In the long arc of her career – which also includes gigs on North of 60, Longmire and Mohawk Girls – Cardinal is having a major moment. She recently appeared on four hit series: Cardinal, Westworld, Outlander and Frontier. She has three films due this spring: Falls Around Her opens March 29; The Grizzlies, directed by Miranda de Pencier and written by Moira Walley-Beckett and Graham Yost, is due April 19; and Through Black Spruce, directed by Don McKellar, is due in May.
Cardinal’s ABC pilot, Stumptown, is based on the graphic novel by Greg Rucka. She plays a casino owner and tribal elder in Portland, Ore., – “a boss,” she says – to whom the lead, Dex (Cobie Smulders), an army vet-turned-private investigator, owes a debt. She also completed a “hush-hush project with Jason Momoa,” which seems to be the futuristic drama See, written by Steven Knight (Peaky Blinders) for AppleTV.
And it’s not just the quantity of Cardinal’s work that’s changing – it’s the qualities. So many of those bit parts she once played required her to rewrite and re-educate that she almost gave up. “But I couldn’t, because I never knew who I might meet, what opportunity I might have to do a little something that might change things,” she says. “I kept going because I knew how much change had to happen in people’s minds and hearts and psyches.
“There is a separation between Indigenous people and the rest of the world,” she continues. “There is a lot of garbage in people’s heads. All that brainwashing and colonialism and programming. They have preconceived notions about who we are.” She pauses, then continues, incredulous, “People were taught in schools that we worshipped rocks and worshipped the sun. Ooh, man. It was such a disservice to who we are and our relationship to nature. It’s not so much racism, as societism.”
Even friends told Cardinal they expected Falls Around Her to be about spirits, rather than human relationships. They expected someone to ride in and save Mary – someone white. “That’s something I’ve had to live with forever: It’s the white guy or woman who has the smarts, has the solution, saves the day,” she says. “It was nice to break away from that.”

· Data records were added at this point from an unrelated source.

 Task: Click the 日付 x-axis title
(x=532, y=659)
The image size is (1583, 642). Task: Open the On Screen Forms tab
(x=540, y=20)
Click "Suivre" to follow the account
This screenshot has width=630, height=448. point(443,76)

Another surprise: Cardinal has a masturbation scene in the film, her first. “When Darlene brought it forward, I was like, ‘Really? Do you really need it?’” Cardinal says, chuckling. “But I was also glad to be able to share that, because as Indigenous women, our sexuality is not shown. There are sex scenes in tepees, Indian doggie style. But the white people have all the sensuality and lovemaking. I’m tired of that setup. It’s old and unhealthy, and no.”

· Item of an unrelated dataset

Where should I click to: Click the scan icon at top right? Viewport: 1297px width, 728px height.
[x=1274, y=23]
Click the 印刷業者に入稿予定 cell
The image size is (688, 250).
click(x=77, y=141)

Now Cardinal is feeling “a real upheaval. Truth is coming to the surface.” Her characters are more rounded. Her sets have cultural advisers who steer productions clear of stereotypes. She can finally concentrate on acting. More Indigenous people are working as content creators, and more of her white colleagues “have put it on themselves to change their minds,” Cardinal says. “They want to know. They’re ashamed of their history. And the people who caused pain are being exposed.”

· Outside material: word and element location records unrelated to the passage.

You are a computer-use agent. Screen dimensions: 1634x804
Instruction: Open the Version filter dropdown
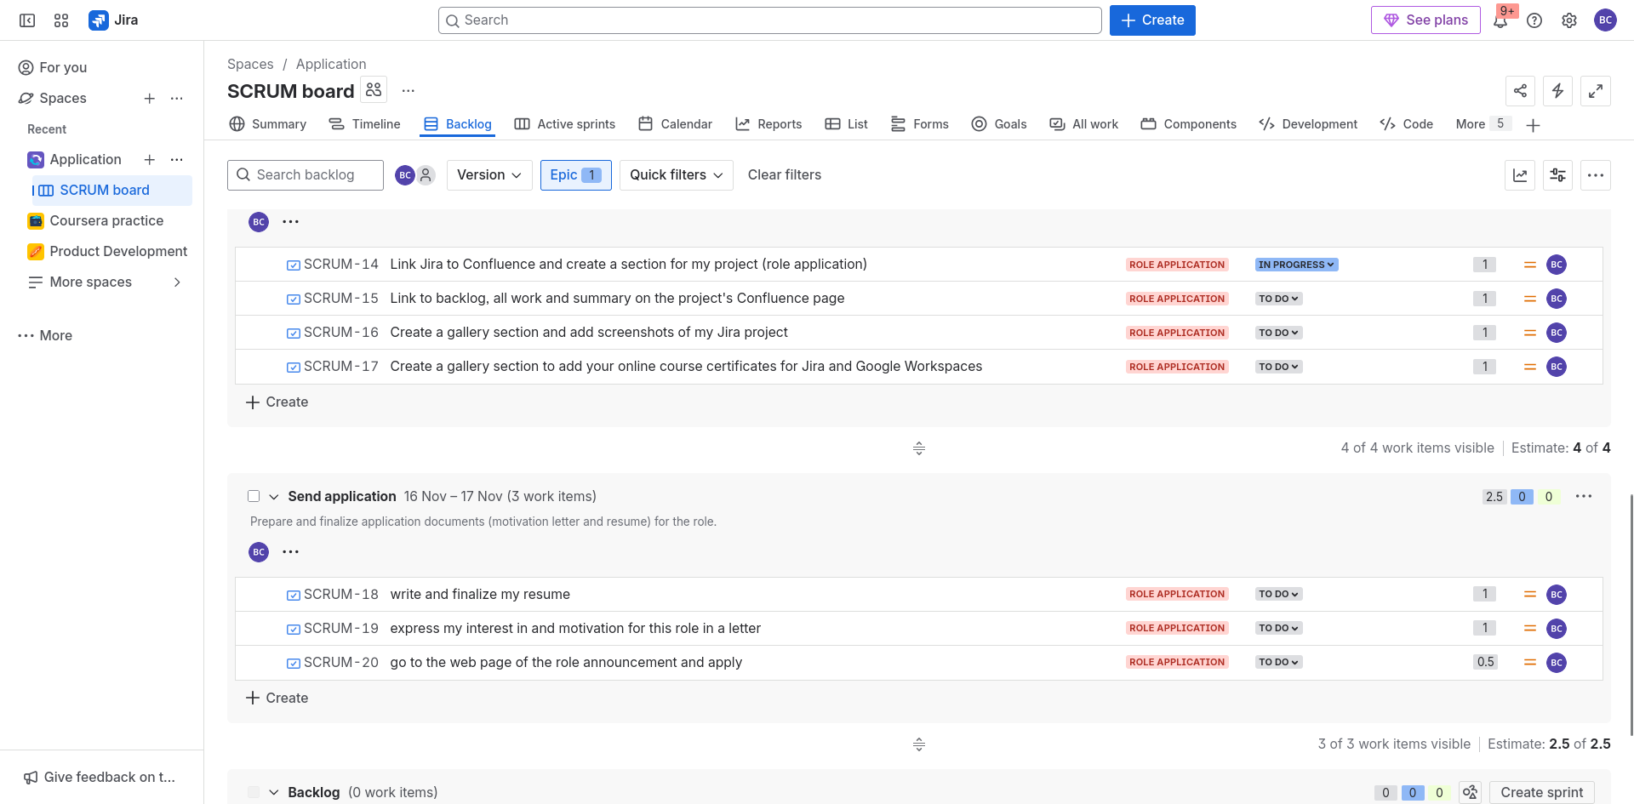point(489,175)
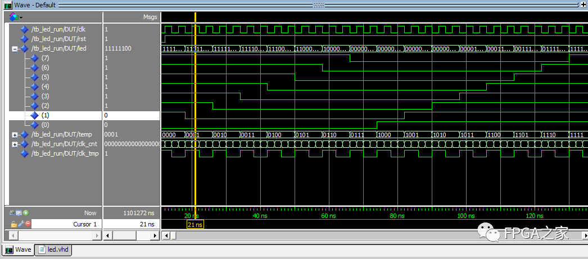Expand the /tb_led_run/DUT/temp signal
The height and width of the screenshot is (259, 588).
[x=15, y=135]
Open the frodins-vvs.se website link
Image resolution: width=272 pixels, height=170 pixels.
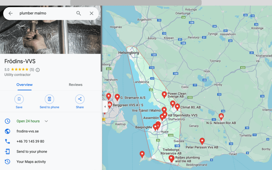point(28,131)

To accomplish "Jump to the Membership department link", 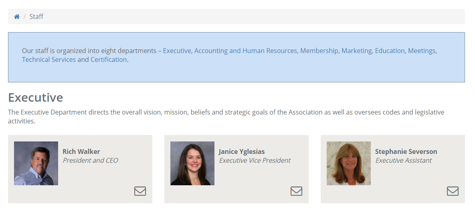I will click(319, 51).
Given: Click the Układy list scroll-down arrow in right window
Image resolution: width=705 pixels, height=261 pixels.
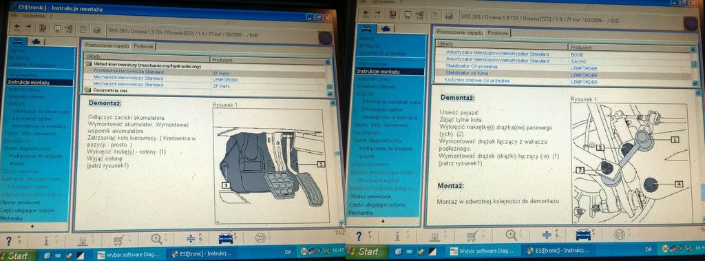Looking at the screenshot, I should pyautogui.click(x=695, y=83).
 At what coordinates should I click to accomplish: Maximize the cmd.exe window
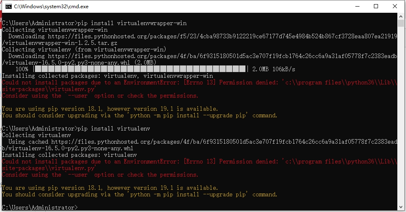(376, 7)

Cardinal is doing research of her own, in the Alberta territory where she was raised by her grandmother, and where many of her relatives live. “I still love that land, and that land still loves me,” she says. Accompanied by a cameraperson, she’s making visits, digging up stories. She doesn’t know yet whether it will be a documentary or something else, and she refuses to decide just yet.
I tell her she sounds cautiously optimistic, that society is at this turning point with her. “I’m not cautiously optimistic,” she replies. “I’m very optimistic. People are going to change, whether they’re ready or not. Because I really feel that the universe has decided change is here.
“Art wants change,” she sums up. “Art wants that next moment. And it wants that next moment to be invisible until it appears.” She pauses again, and then exhales a simple, “Yeah.”